Given data:

╔══

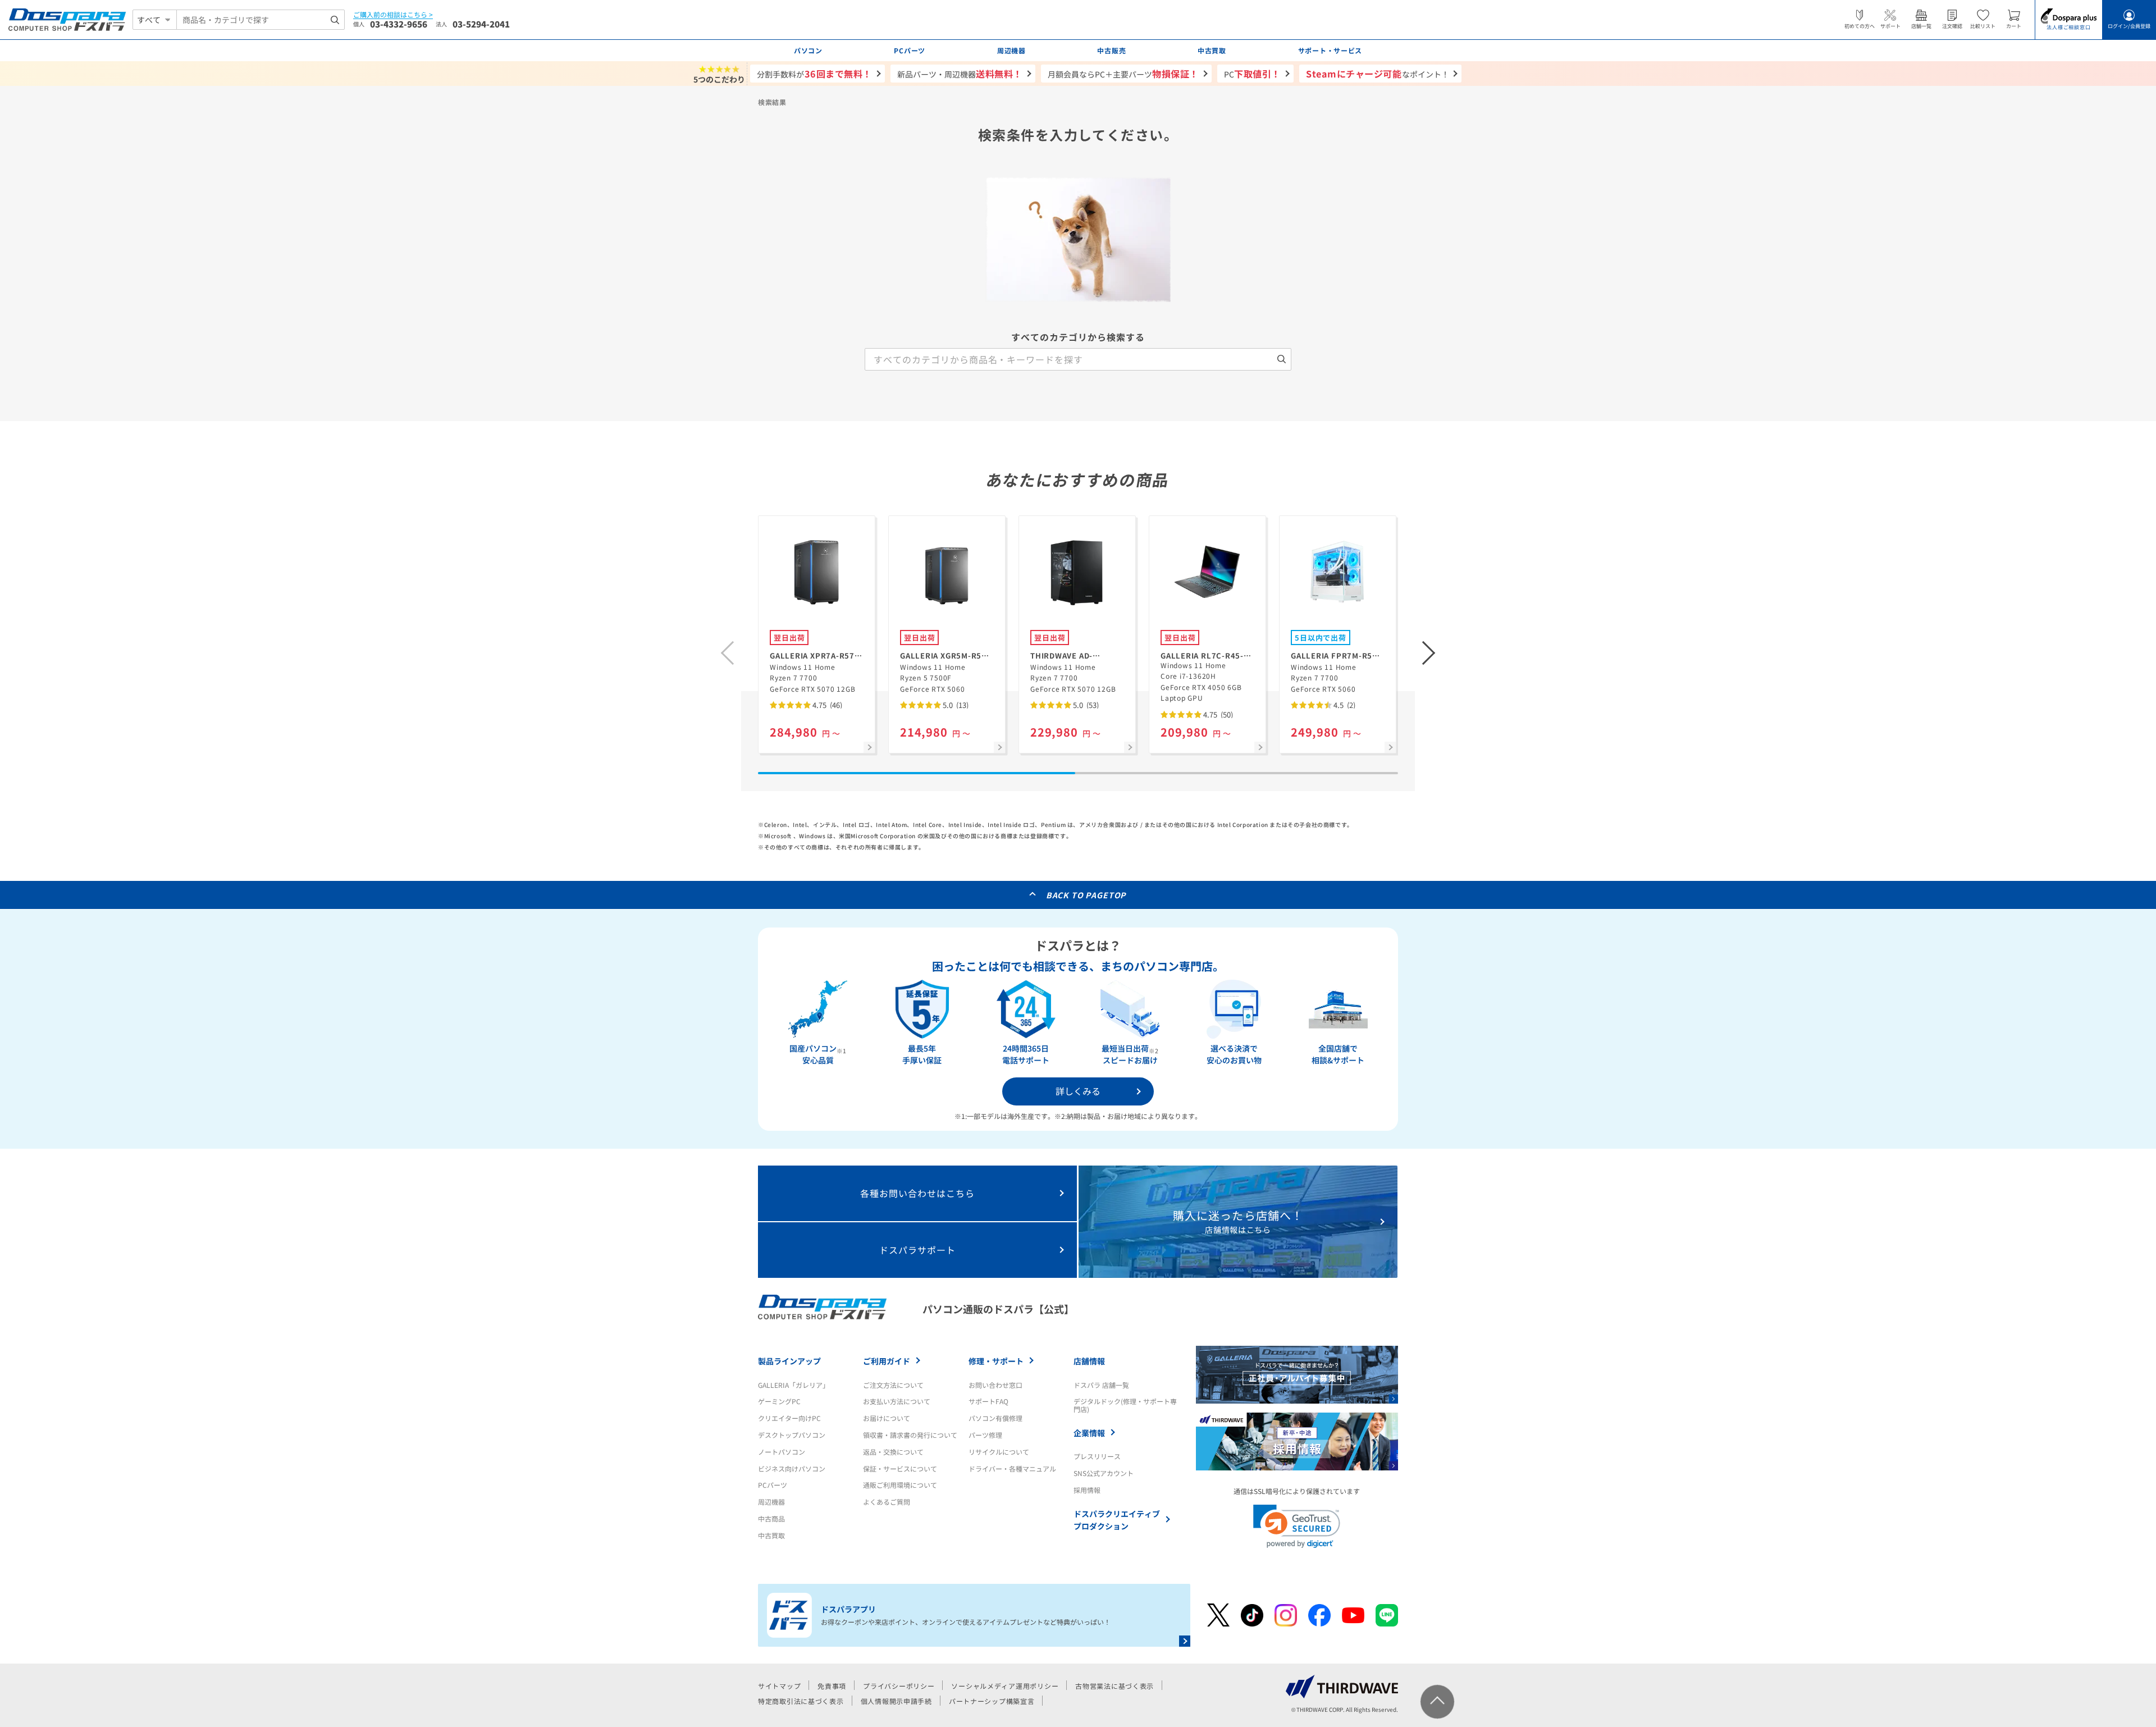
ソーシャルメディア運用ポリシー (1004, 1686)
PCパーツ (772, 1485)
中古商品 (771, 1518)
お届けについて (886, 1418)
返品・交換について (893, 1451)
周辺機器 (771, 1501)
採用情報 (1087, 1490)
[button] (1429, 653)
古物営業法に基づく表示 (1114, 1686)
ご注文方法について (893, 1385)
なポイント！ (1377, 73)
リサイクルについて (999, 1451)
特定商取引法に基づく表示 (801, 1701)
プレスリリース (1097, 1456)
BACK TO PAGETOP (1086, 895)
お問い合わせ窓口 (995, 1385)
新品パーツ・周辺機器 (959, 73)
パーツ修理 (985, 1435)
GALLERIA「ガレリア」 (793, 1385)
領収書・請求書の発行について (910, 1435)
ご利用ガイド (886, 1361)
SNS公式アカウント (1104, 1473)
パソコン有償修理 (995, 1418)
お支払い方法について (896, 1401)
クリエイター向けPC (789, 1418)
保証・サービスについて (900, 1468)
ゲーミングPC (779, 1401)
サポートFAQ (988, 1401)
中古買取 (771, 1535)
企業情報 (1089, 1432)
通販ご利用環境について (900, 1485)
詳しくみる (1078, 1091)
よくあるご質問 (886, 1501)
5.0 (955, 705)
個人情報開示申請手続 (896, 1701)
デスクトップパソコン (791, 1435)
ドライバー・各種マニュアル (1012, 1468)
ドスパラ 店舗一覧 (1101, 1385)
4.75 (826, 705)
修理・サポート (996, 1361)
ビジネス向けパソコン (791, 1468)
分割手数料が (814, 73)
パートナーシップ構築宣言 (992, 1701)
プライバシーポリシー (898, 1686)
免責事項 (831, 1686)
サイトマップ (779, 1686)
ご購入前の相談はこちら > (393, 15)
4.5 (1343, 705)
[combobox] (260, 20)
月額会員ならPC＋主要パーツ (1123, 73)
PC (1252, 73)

╚══
╔══

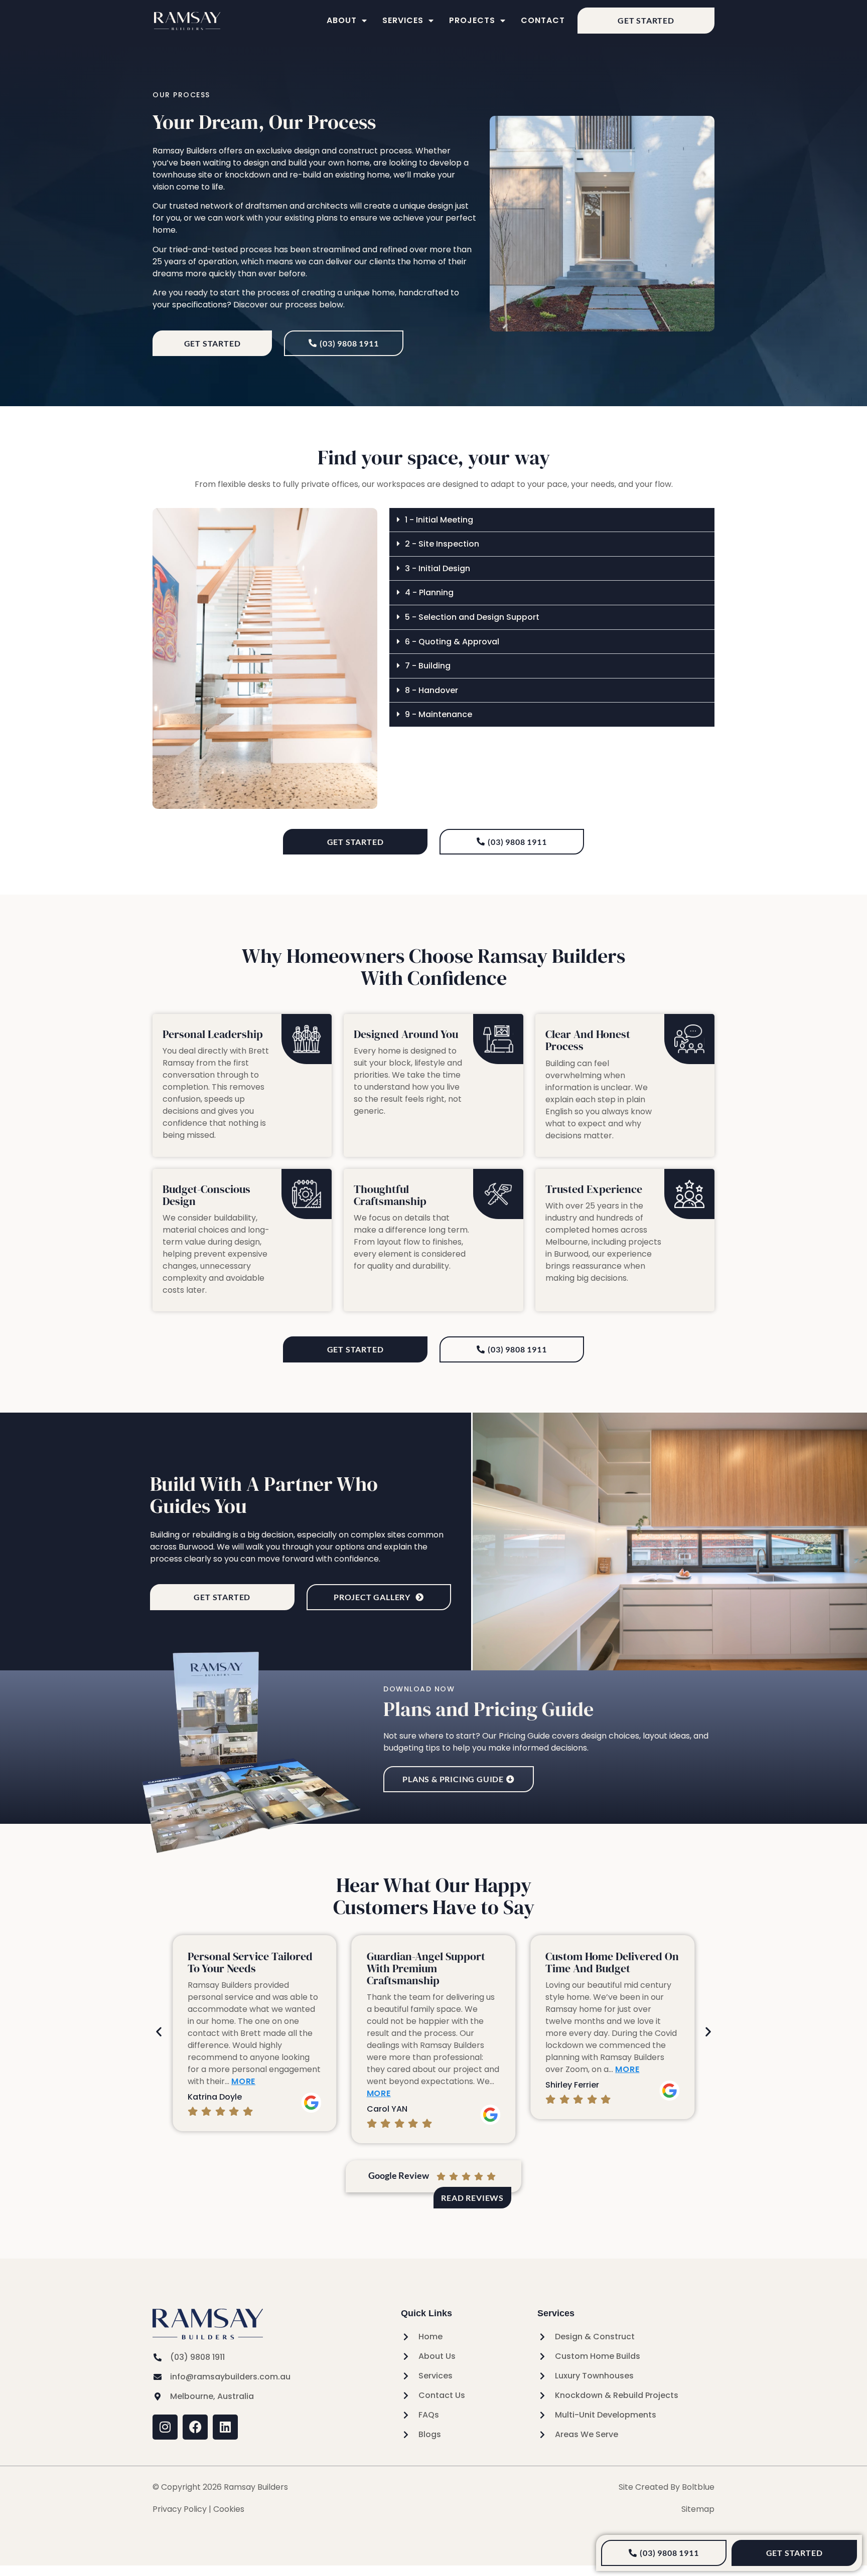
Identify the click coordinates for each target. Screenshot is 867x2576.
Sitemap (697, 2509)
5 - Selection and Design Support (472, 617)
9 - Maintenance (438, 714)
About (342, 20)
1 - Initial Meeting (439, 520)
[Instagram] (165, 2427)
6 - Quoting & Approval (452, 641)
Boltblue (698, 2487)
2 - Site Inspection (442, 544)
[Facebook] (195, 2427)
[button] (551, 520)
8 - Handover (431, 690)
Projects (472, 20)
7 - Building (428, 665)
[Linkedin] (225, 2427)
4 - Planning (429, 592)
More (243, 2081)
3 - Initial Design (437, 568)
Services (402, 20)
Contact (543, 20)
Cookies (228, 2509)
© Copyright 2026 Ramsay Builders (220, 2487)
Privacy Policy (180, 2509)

╚══
╔══

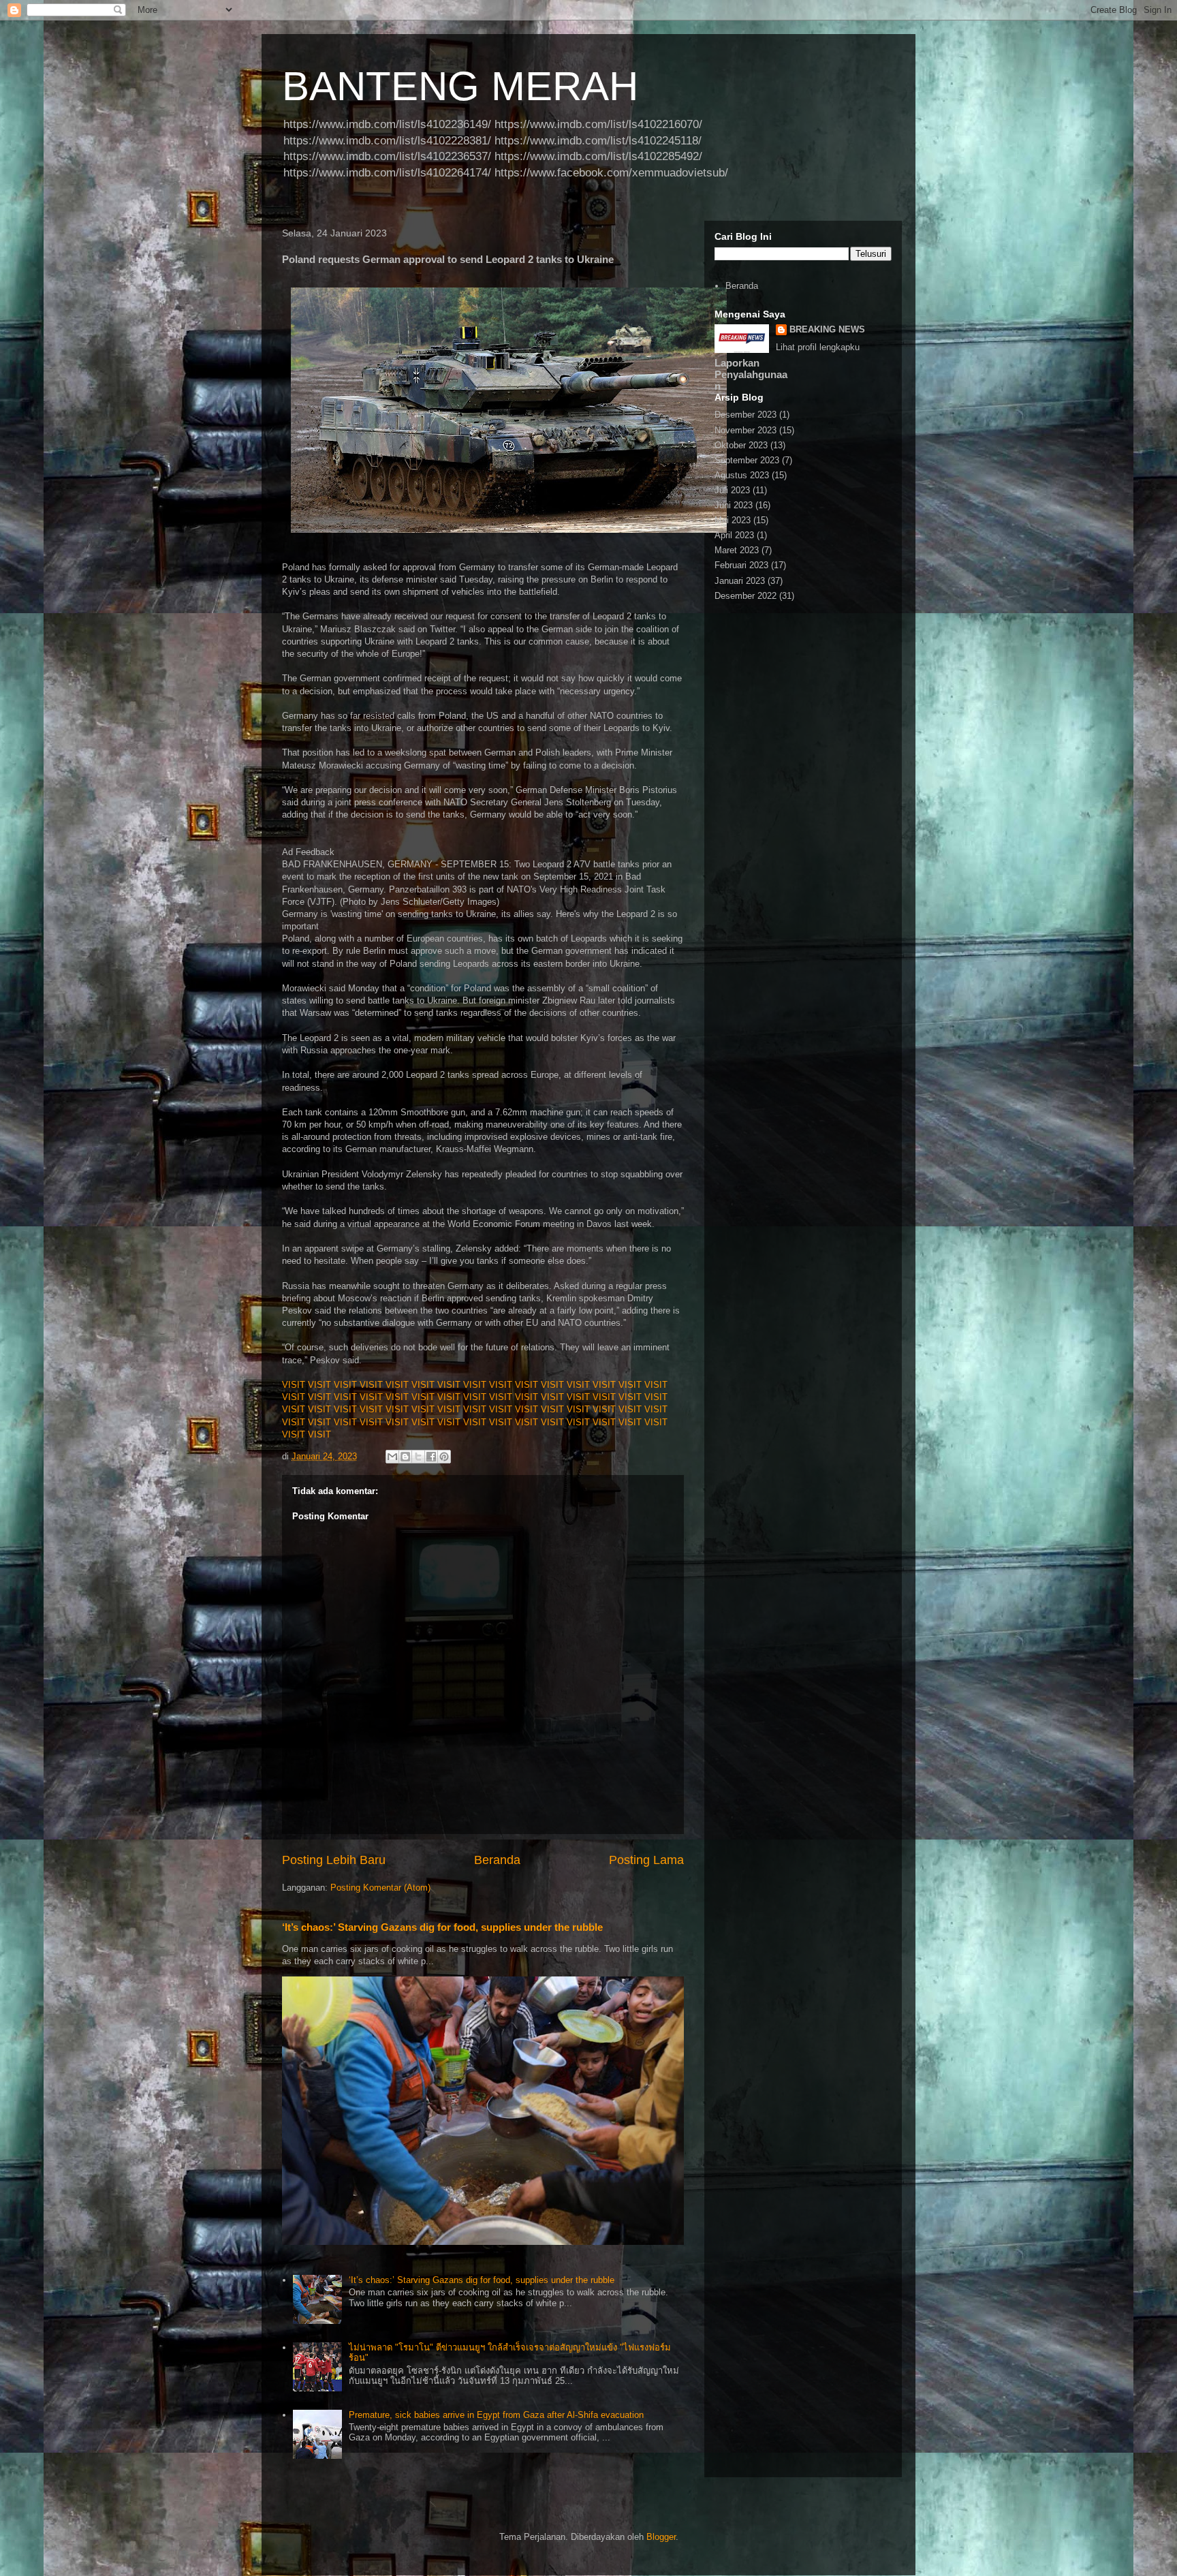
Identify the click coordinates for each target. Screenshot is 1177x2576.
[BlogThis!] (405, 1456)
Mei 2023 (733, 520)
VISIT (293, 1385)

╚══

The task: Using the entries above, find all lines with "coordinates". Copy them.

Solution to this problem:
Identify the click coordinates for each target. Screenshot is 867x2576.
Identify the click coordinates for each target. Screenshot is 1177x2576.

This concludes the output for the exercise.